En déstabilisant le régime du shah d’Iran et en faisant le jeu de Khomeiny, présenté alors comme un démocrate face à un tyran par une presse occidentale complaisante, les USA se trouvèrent face à un golem , la République Islamique d’Iran. Ils jouèrent alors la carte de l’Irak baasiste de Saddam Hussein, soutenant son pays, ainsi que le firent la France et le Royaume-Uni, face à son ennemi de l’est. Alors même que les baasistes étaient en général honnis en raison de leur rapprochement avec l’URSS et de leur hostilité envers Israël, ce n’était pas le cas en Irak.
C’est donc se pensant autorisé que Saddam Hussein en 1991 décida de s’emparer du Koweït, ayant reçu des signaux contradictoires en provenance d’Occident. Or si le chat irakien avait été implicitement encouragé, en tout cas pas découragé, pour dévorer la souris Koweït, dès qu’il avança sa patte, le chien américain le mordit. La première guerre d’Irak, perdu par Hussein, amena son régime à jouer la carte de l’islam. C’en était fini d’un Hussein se revendiquant de Sargon et du passé pré-islamique de la Mésopotamie. Il y eut donc une réislamisation relative du pays, même si la tolérance à l’égard des chrétiens, mais pas des Kurdes, fut maintenue.

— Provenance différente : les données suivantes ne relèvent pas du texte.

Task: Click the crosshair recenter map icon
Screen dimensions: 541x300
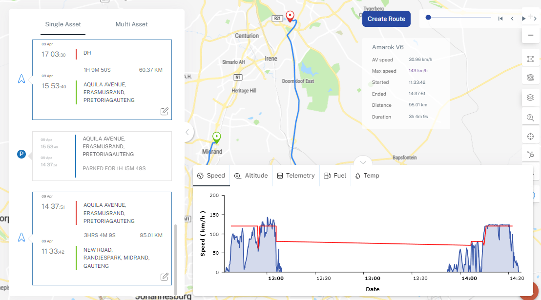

Le 11/09 changea dramatiquement les choses. C’est à ce moment que les USA décidèrent d’écraser les Talibans d’Afghanistan, après les avoir laissés prospérer pendant 16 ans. Leur intervention militaire lourde, puis leur occupation, n’ont rien résolu. L’islamisme radical continue d’y prospérer, un talibanisme « soft » s’étant imposé. Les mini-jupes dans les rues de Kaboul dans les années 70 avaient disparu d’ailleurs depuis bien longtemps.
Profitant de l’effet 11/09, l’administration Bush en profita pour mener une seconde guerre d’Irak, sur des motifs plus ou moins arbitraires. Cette fois, ils eurent la peau de Saddam Hussein, mais sans rien proposer pour le remplacer. La « démocratie » en Irak finit en bain de sang. Si le partie chiite, victime d’attentats de temps en temps, contrôle désormais sa zone, de même que les Kurdes, le pays sunnite est dans un véritable chaos. La réislamisation entamée par Hussein après 1991 amena à un nouveau terrorisme islamique et né de ses entrailles à Daech/EI.
Avec les printemps arabes, que personne en Occident n’avait prévus, les dictatures laïques arabes furent mises à mal. Là encore, les occidentaux jouèrent la carte des islamistes, contre tout bon sens. Les chutes de Kadhafi en Libye, de Ben Ali en Tunisie et de Moubarak en Egypte les amenèrent au pouvoir, même s’ils reculent en Tunisie et ont perdu la seconde manche au Caire. Ainsi la Syrie de la dynastie Assad fut-elle à son tour malmenée, alors que nous aurions dû soutenir le régime, malheureusement allié à l’Iran et à la Russie, « malheureusement » car c’est la seule raison pour laquelle les USA et l’Occident prônent la fin de ce régime. Pire, la Turquie mais aussi les Occidentaux ont armé la rébellion dont la composante islamique est essentielle.
De la déstabilisation de l’Irak sunnite et d’une partie de la Syrie est donc née l’EI et son organisation Daech, dont on constate les actions de manière quotidienne, avec la destruction du magnifique site antique de Palmyre, qui avait résisté à 1500 ans de christianisme et d’islam. Et plus récemment, conséquence aussi de tout cela, des centaines de milliers de migrants, motivés par des raisons économiques avant tout, sinon ils iraient dans les pays arabes alentours, sous réserve que ceux-ci fassent preuve du même laxisme que les pays de l’UE, arrivent massivement en Europe.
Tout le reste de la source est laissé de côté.